The biggest risk the series runs is that of not just having a single large cast of Legionnaires, but three of them, and characterization getting lost in the shuffle – always a risk with any Legion series. But the most encouraging thing is Superman’s stated goal at the end of the issue: Not to just to stop Prime, but to redeem him. I’ve been pretty unhappy with how this character has been treated, and finding a way to redeem him would be a challenge well worthy of a 5-issue series illustrated by George Pérez. Here’s hoping Geoff Johns can pull it off; he’s off to a good start.

(Oh, one more thing: There’s no apparent connection between this series and Final Crisis that I can see. Maybe they’ll work it in there somehow, but I rather hope it ends up standing on its own.)

Anyway, yes, I’m a big Legion geek. I don’t think that “my” Legion will ever truly appear again, but I do enjoy reading good Legion stories.

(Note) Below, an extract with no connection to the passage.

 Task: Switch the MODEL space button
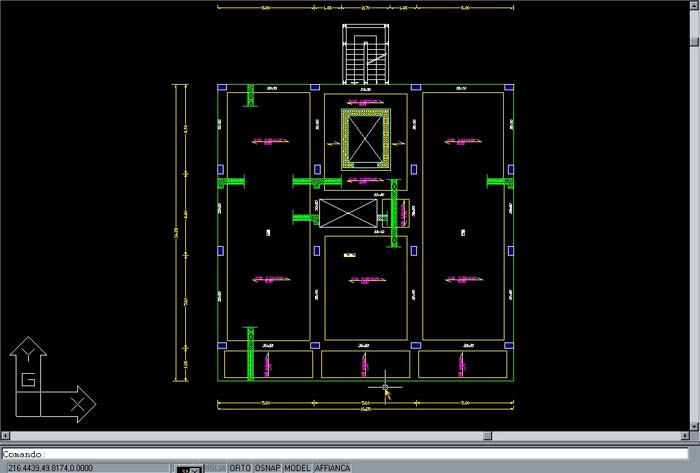point(297,467)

Guardians of the Galaxy #4 Guardians of the Galaxy is saddled with a Secret Invasion crossover in its 4th issue, much like Nova got stuck with an Annihilation: Conquest crossover in its 4th, but this one makes even less sense since the Guardians don’t operate on Earth, which is where the invasion is taking place! but Abnett & Lanning play a neat trick by locking the Guardians on their extradimensional home base of Knowhere, and revealing that there are shape-shifting Skrulls infiltrating that place, too! Plus, the Guardians find that many inhabitants of Knowhere don’t really trust or like them, and a couple of the Guardians members are acting a little oddly. From the issue’s last panel, it looks like things are really going to blow up next month, so this might be pretty good as non-crossover crossover stories go. If nothing else, DnA are taking every opportunity to keep advancing the Guardians’ own story in the middle of all this.

This Week’s Haul

  • Action Comics #868, by Geoff Johns, Gary Frank & Jon Sibal (DC)
  • Booster Gold #11, by Chuck Dixon, Dan Jurgens & Norm Rapmund (DC)
  • Sparks #3 of 6, by Christopher Folino & J.M. Ringuet (Catastrophic)
  • B.P.R.D.: The Warning #2 of 5, by Mike Mignola, John Arcudi & Guy Davis (Dark Horse)
  • Hellboy: The Crooked Man #2 of 3, by Mike Mignola & Richard Corben (Dark Horse)
  • Atomic Robo: Dogs of War #1 of 5, by Brian Clevinger & Scott Wegener (Red 5)
Atomic Robo: Dogs of War #1 Atomic Robo is back with a new series, this time taking place during the Allied invasion of Sicily in 1943, in which Robo is dropped onto the island to take out a group of mechanized suits which the Nazis have been using to decimate Allied forces. I had mixed reactions to the first series: There was a lot to like in Wegener’s clean artwork and the wacky inventiveness of it, but the stories felt like a series of vignettes and thus the series as a whole felt rather lightweight. So I’m encouraged that Dogs of War will be a more substantive long-form story with a little more meaning behind it.

Fundamentally, though, Atomic Robo is cut from the “big monsters smashing each other” cloth that Hellboy comes from. I don’t know why Hellboy – at least the earlier stories – felt more substantive than Robo has so far, maybe it was because it was new and different at the time. Maybe the characterizations felt deeper, as I really still have no feel for who Robo is as a character, other than a big metal smart-ass, much less any of his supporting cast. In any event I’m hoping this new series will show some significant growth over the first one.